La sensazione però è che il punto di vista di ognuno di noi sia diversa, mi apre pure più greve. Lo scenario sociale/politico/economico di questi ultimi mesi sta facendo sì che l'ottica con cui si guarda al futuro non sia la stessa di sempre. L'atmosferea tra Natale e Capodanno era meno festaiola, forse più all'impronta della ricerca della vicinanza, dell'appartenenza, di una serenità comune ritrovandosi a stare insieme nella casa di qualcuno più di quanto forse succedeva qualche anno a fa, concedendosi meno al vagare per locali ed eventi; in più si aggiunge il timore degli effetti economici delle manovre ultime che stiamo vivendo che sta facendo fare scelte o quantomeno riflessioni che da molto non venivano fatte l'aria non sembra essere delle migliori. Ma nonostsante questo scenario che mi si è parato davanti, personalmente proseguo con gli intenti di qualche anno fa: non voglio vivere male per colpa dell'ambiente di lavoro, non voglio vivere male la socialità con le persone, non voglio vivere male la quotidianità che mi sovrasta con le sue scadenze e la sua pressione economica; voglio vivere quotidianamente e serenamente senza farmi prevaricare dagli eventi o dalle persone, lo so! Non è così semplice come scriverlo qui sul blog, di questo ne sono coscente, ma certamente mi sono stancato di fare lotte contro i mulini a vento contro un "sistema", troppo grande per una persona sola.
Voglio trovare e prendere il mio posto in tutto questa strana e ambigua globalizzazione  usando "il sistema" per rimetterci il meno possibile in questa giungla economica, e per riuscire anche a stare con la gente senza dovermi trovare a gestire inutili atriti che siano lavorativi o privati, magari rivalorizzando vecchie usanze e moderando nuove "tecnologiche piazze".
In fondo siamo tutti sulla stessa barca ed ognuno per le proprie cose ha pensieri, oneri, emotività con cui convivere tutti i giorni, per cui evito tutte le situazioni in cui "cane morde cane"... non serve a nessuno, certamente non a me.

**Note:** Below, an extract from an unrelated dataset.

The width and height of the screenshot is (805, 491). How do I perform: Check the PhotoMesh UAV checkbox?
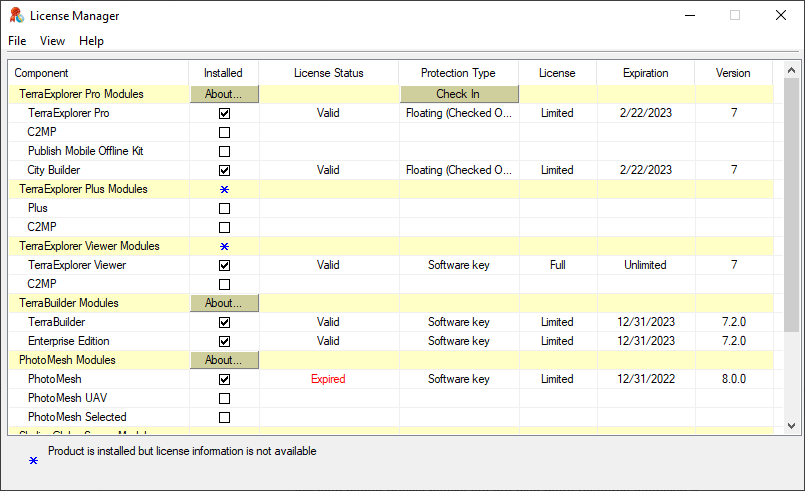pyautogui.click(x=224, y=398)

Questo 2012 prossimamente mi vedrà partecipe e presente, comunque vadano le cose: non si ha il controllo di tutto, ma della propria sfera personale in buona parte si, per cui mi giocherò le migliori carte di cui dispongo per affrontare nuovi sacrifici, dove potrò cercherò di dare sostegno o un aiuto (che a far del bene ci si sente meglio). Non mi illudo che sarà uno splendido anno, ma certametne cercherò di renderlo spumeggiante e ricco di eventi positivi per contrastare "le sfighe, le rogne, le rotture, ecc." Non ci sto più a cercare scusanti o colpevoli,  mi interessa invece concludere al meglio ogni iniziativa che mi vede tra i protagonisti, che siano miei stessi propositi o che sia stato coinvolto da quelli altrui.

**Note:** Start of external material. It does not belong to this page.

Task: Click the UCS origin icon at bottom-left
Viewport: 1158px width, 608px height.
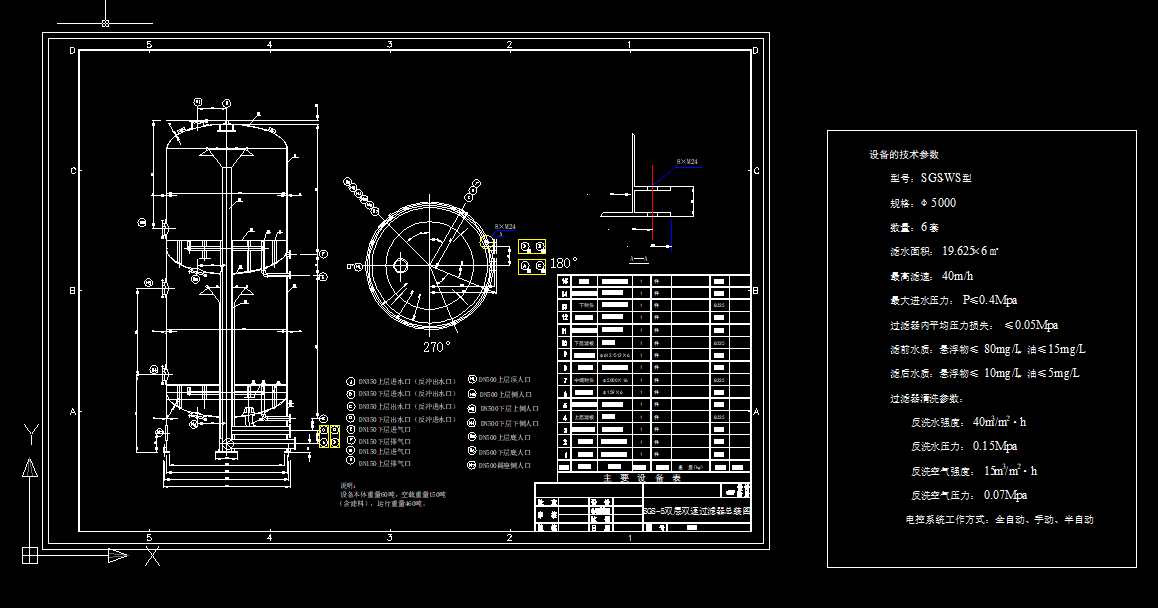Action: click(30, 554)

Prossimamente in questo 2012 ci saranno certamente novità e ritorni, esclusioni e interessamenti, coinvolgimenti e sconvolgimenti: dunque mi armo e parto.
Intato dò e ridò il benvenuto a coloro che passano e ripassano su questo blog con l'invito a non perdere le buone abitudini, tra le quali regalare un sorriso che mai male fa, specie in questi periodi in cui sembra tutto un po' troppo cupo, grigio e greve.